**YOUR TASK**
All records are to be restated word for word, with pictures excluded.

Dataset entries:
────
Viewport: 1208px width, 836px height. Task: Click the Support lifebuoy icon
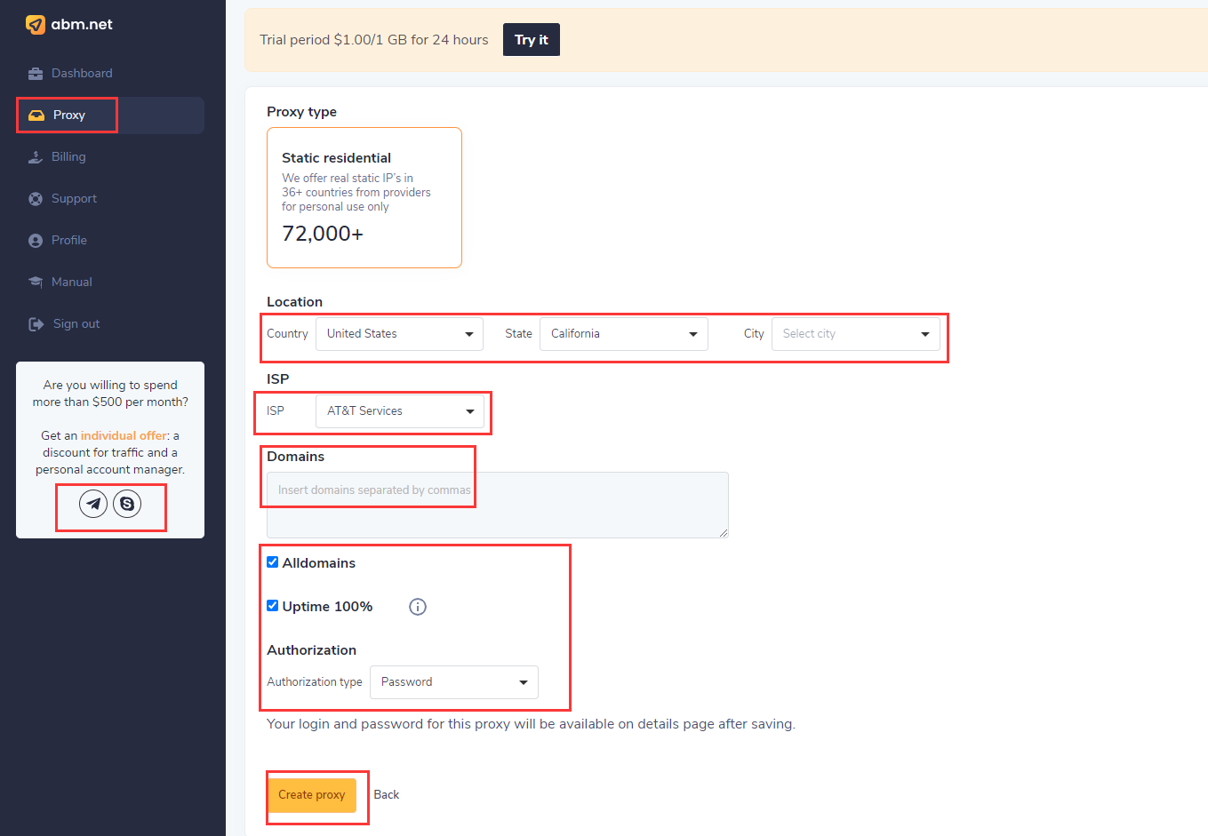[36, 199]
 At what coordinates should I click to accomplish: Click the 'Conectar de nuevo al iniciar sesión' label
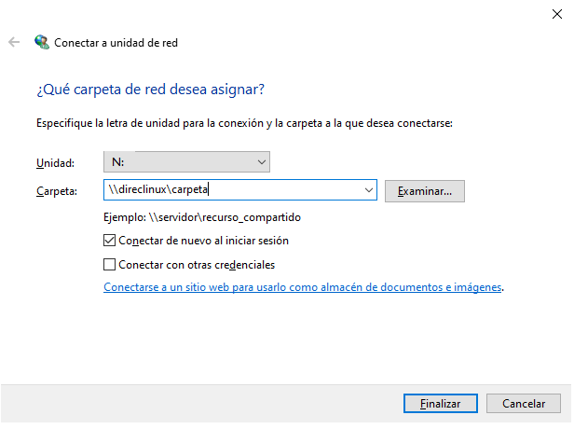point(203,241)
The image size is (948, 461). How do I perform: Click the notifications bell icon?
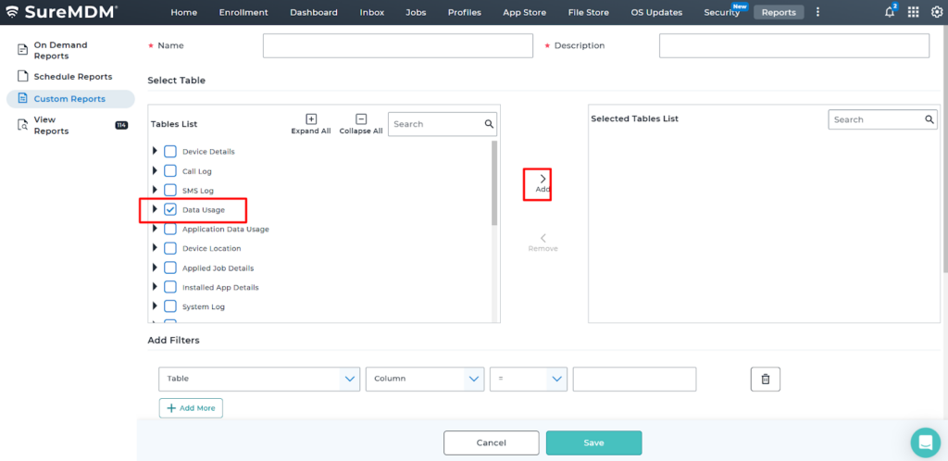pyautogui.click(x=890, y=12)
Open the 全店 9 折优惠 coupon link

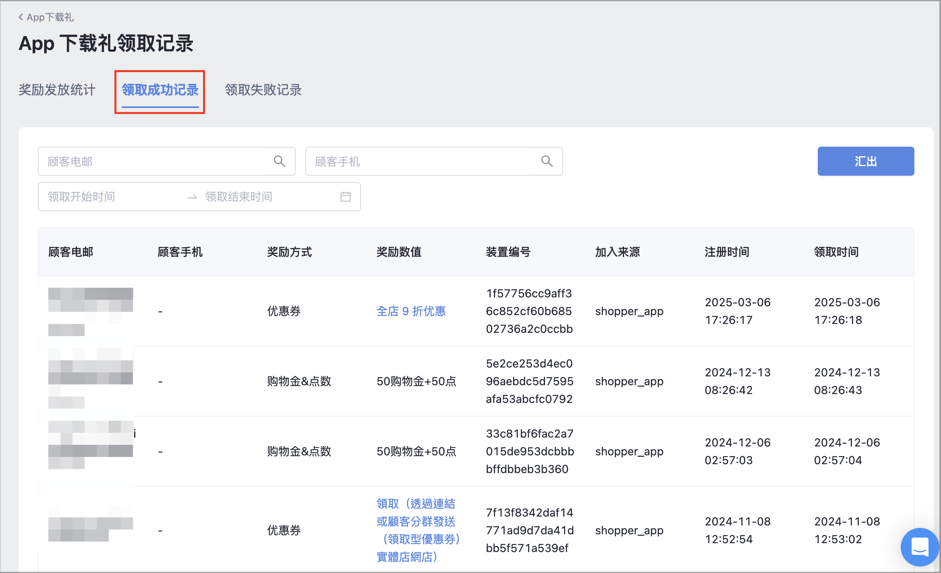(411, 311)
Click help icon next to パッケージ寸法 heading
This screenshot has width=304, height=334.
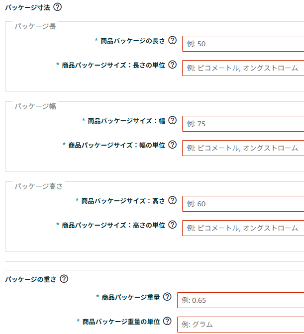coord(58,7)
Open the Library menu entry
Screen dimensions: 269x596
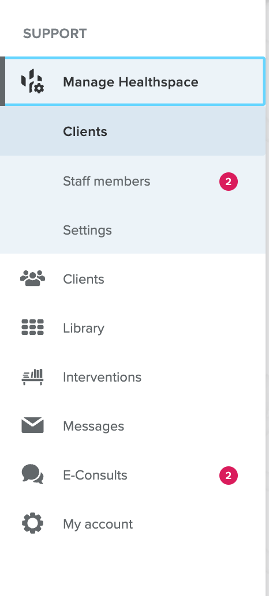(83, 328)
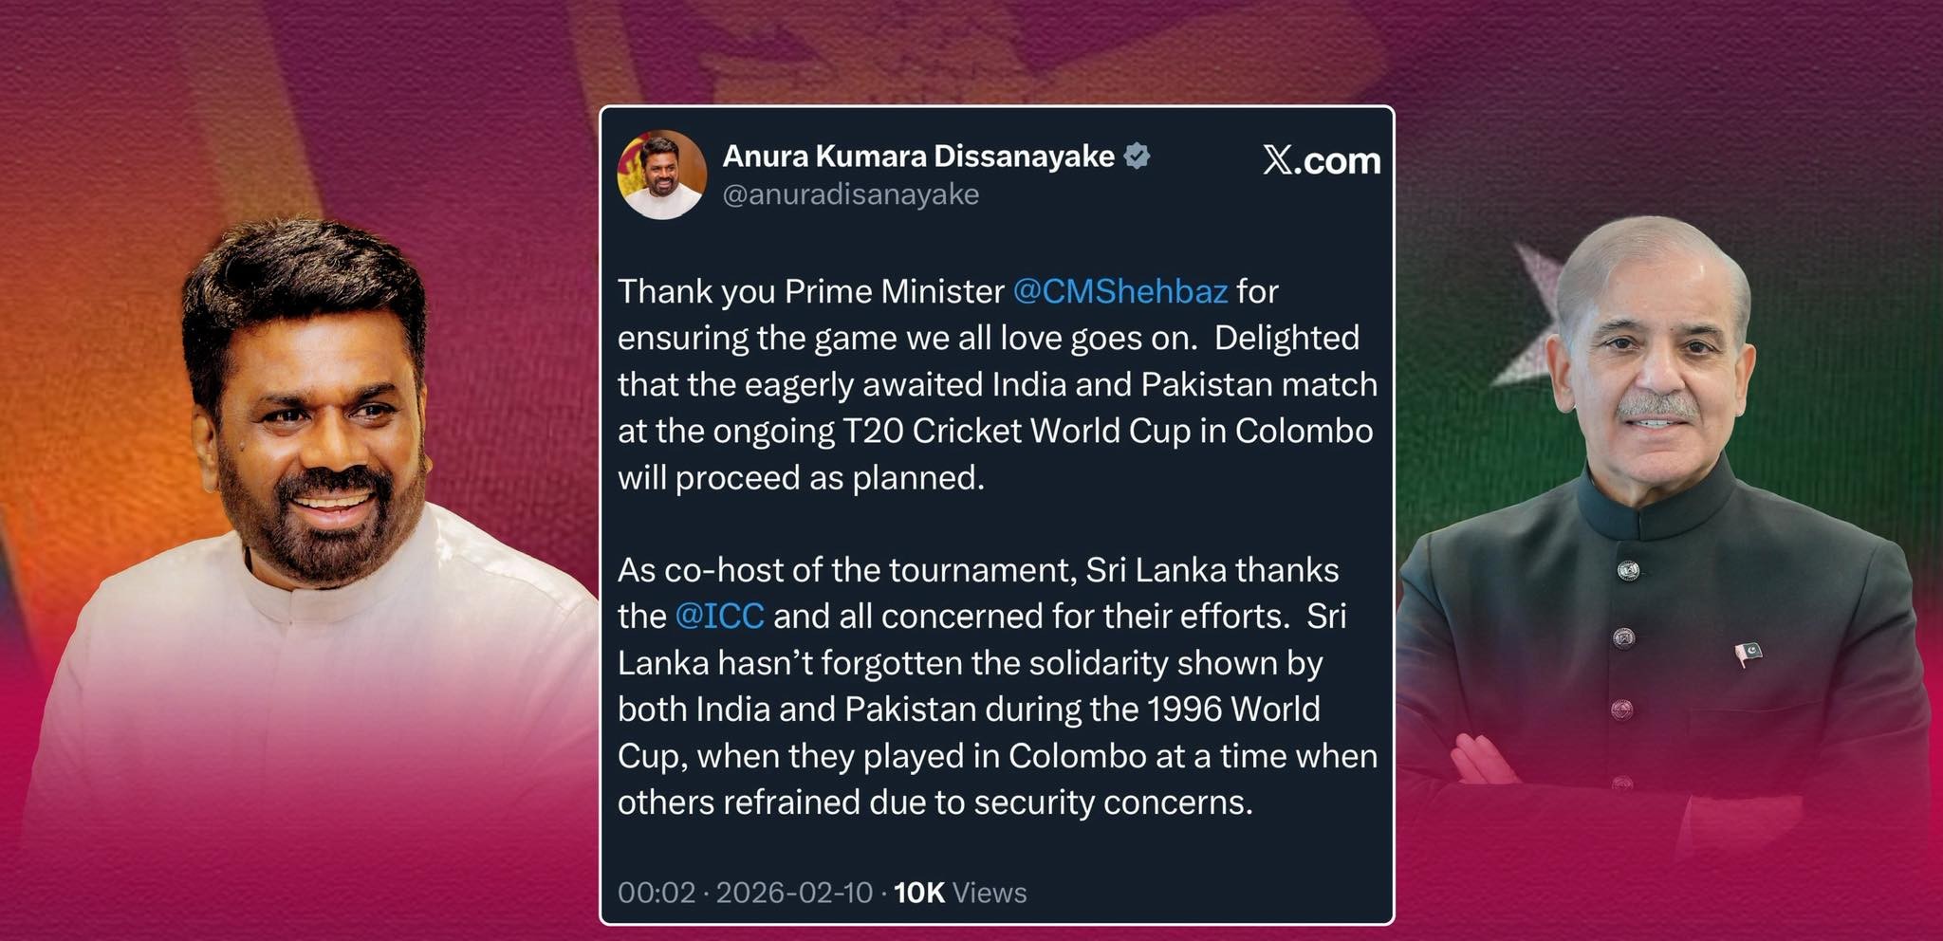Screen dimensions: 1943x941
Task: Click the @anuradisanayake handle
Action: pyautogui.click(x=851, y=194)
────
**EXERCISE RESULT**
Viewport: 1208px width, 836px height. Task: Click the Support lifebuoy icon
[36, 199]
 At what coordinates should I click to accomplish: Click the 'Conectar de nuevo al iniciar sesión' label
point(203,241)
The image size is (948, 461). How do I perform: Click the notifications bell icon?
pyautogui.click(x=890, y=12)
Open the 全店 9 折优惠 coupon link

(411, 311)
Click help icon next to パッケージ寸法 heading
This screenshot has width=304, height=334.
coord(58,7)
Open the Library menu entry
Screen dimensions: 269x596
(83, 328)
Screen dimensions: 1943x941
Task: Click the @anuradisanayake handle
Action: pyautogui.click(x=851, y=194)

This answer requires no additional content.